#### Task objective:
Every record below should be copied exactly, with the pictures left out.

#### The data:
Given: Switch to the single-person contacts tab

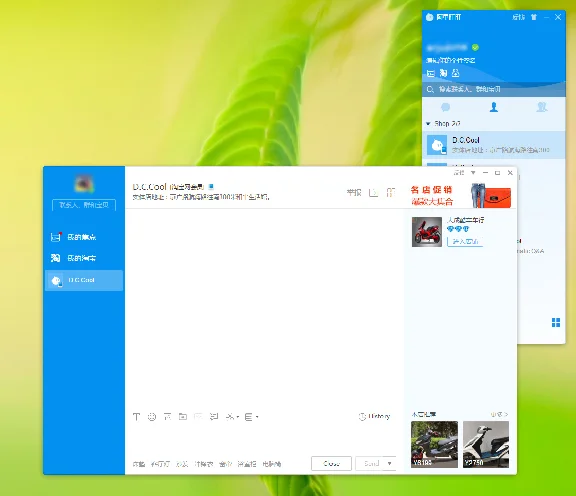Looking at the screenshot, I should click(494, 107).
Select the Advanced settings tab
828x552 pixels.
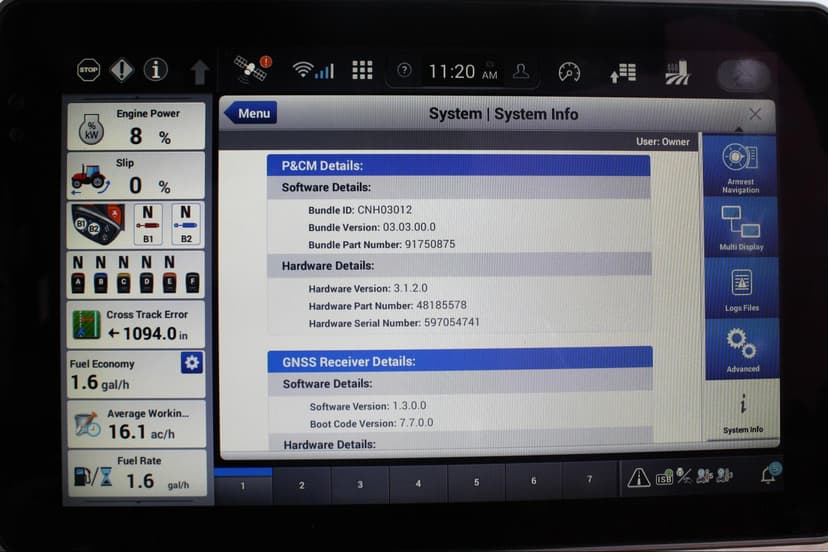tap(741, 349)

#### Exercise answer:
Given: Switch to the single-person contacts tab

Looking at the screenshot, I should click(494, 107).
Select the Advanced settings tab
828x552 pixels.
tap(741, 349)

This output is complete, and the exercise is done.